• [PAGE EXCERPT]:
------

On Fri, Sep 13, 2019 at 01:05:52AM -0400, General Zed wrote:
> 
> Quoting Zygo Blaxell <ce3g8...@umail.furryterror.org>:
> 
> > On Thu, Sep 12, 2019 at 08:26:04PM -0400, General Zed wrote:
> > > 
> > > Quoting Zygo Blaxell <ce3g8...@umail.furryterror.org>:
> > > 
> > > > Don't forget you have to write new checksum and free space tree pages.
> > > > In the worst case, you'll need about 1GB of new metadata pages for each
> > > > 128MB you defrag (though you get to delete 99.5% of them immediately
> > > > after).
> > > 
> > > Yes, here we are debating some worst-case scenaraio which is actually
> > > imposible in practice due to various reasons.
> > 
> > No, it's quite possible.  A log file written slowly on an active
> > filesystem above a few TB will do that accidentally.  Every now and then
> > I hit that case.  It can take several hours to do a logrotate on spinning
> > arrays because of all the metadata fetches and updates associated with
> > worst-case file delete.  Long enough to watch the delete happen, and
> > even follow along in the source code.
> > 
> > I guess if I did a proactive defrag every few hours, it might take less
> > time to do the logrotate, but that would mean spreading out all the
> > seeky IO load during the day instead of getting it all done at night.

------

• [INFORMATION SUPPLIED]:
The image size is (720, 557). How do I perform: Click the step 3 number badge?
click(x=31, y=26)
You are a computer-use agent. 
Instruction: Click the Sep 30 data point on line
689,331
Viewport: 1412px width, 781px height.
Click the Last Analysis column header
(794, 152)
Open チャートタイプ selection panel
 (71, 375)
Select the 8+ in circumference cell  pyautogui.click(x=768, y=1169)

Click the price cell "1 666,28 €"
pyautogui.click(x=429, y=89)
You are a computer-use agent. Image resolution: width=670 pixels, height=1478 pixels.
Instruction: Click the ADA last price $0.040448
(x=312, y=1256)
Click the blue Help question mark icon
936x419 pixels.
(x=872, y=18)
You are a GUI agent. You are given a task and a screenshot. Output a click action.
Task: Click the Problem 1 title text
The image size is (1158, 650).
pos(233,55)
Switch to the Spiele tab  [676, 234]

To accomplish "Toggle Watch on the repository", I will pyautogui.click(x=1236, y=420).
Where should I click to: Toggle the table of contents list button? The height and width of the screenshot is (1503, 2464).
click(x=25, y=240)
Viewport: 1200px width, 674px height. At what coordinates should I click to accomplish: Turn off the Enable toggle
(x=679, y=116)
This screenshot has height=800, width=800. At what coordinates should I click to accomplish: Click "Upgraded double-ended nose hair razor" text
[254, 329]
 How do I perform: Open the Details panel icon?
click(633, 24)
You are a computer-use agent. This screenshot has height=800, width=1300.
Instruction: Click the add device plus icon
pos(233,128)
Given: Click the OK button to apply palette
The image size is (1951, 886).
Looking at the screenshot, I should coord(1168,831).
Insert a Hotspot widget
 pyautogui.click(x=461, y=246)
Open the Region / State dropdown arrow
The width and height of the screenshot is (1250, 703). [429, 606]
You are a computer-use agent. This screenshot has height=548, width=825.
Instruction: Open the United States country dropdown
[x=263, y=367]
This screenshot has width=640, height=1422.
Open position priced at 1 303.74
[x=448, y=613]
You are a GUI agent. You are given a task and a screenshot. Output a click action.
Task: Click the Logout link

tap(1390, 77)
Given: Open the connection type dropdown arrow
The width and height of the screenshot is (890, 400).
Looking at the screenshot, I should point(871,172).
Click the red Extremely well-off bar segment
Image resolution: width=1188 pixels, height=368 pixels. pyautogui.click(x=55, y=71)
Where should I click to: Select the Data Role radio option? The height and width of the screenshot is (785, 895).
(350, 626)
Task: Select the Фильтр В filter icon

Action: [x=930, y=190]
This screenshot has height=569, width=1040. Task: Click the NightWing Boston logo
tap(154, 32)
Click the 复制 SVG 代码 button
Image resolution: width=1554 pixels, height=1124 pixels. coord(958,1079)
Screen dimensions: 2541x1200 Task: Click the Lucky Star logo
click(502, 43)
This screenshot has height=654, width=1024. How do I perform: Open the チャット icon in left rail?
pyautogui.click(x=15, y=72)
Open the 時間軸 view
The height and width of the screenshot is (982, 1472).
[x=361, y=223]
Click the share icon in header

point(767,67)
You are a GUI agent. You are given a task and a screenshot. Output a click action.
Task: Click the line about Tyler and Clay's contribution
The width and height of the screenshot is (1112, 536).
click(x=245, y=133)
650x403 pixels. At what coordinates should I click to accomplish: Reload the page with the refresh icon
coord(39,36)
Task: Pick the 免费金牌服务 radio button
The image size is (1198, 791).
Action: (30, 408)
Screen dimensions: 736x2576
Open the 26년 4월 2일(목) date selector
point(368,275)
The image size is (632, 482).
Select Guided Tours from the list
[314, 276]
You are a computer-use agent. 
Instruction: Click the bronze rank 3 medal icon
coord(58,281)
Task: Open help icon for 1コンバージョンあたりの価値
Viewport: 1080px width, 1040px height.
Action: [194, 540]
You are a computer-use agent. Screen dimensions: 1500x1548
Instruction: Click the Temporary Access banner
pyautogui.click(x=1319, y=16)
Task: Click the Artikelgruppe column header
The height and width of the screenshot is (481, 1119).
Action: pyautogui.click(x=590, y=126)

------

• [WHAT NEEDS TO BE DONE]: Continue the mailing-list exchange about defragmentation and metadata updates, shown above the entries, starting right after its last sentence.

• [EXPECTED ANSWER]:
> > Logrotate does the same job as defrag in this case (replacing a file in
> > thousands of fragments spread across the disk with a few large fragments
> > close together), except logrotate gets better compression.
> > 
> > To be more accurate, the example I gave above is the worst case you
> > can expect from normal user workloads.  If I throw in some reflinks
> > and snapshots, I can make it arbitrarily worse, until the entire disk
> > is consumed by the metadata update of a single extent defrag.
> > 
> 
> I can't believe I am considering this case.
> 
> So, we have a 1TB log file "ultralog" split into 256 million 4 KB extents
> randomly over the entire disk. We have 512 GB free RAM and 2% free disk
> space. The file needs to be defragmented.
> 
> In order to do that, defrag needs to be able to copy-move multiple extents
> in one batch, and update the metadata.
> 
> The metadata has a total of at least 256 million entries, each of some size,
> but each one should hold at least a pointer to the extent (8 bytes) and a
> checksum (8 bytes): In reality, it could be that there is a lot of other
> data there per entry.

It's about 48KB per 4K extent, plus a few hundred bytes on average for each
reference.

> The metadata is organized as a b-tree. Therefore, nearby nodes should
> contain data of consecutive file extents.

It's 48KB per item.  As you remove the original data extents, you will
be touching a 16KB page in three trees for each extent that is removed:
Free space tree, csum tree, and extent tree.  This happens after the
merged extent is created.  It is part of the cleanup operation that
gets rid of the original 4K extents.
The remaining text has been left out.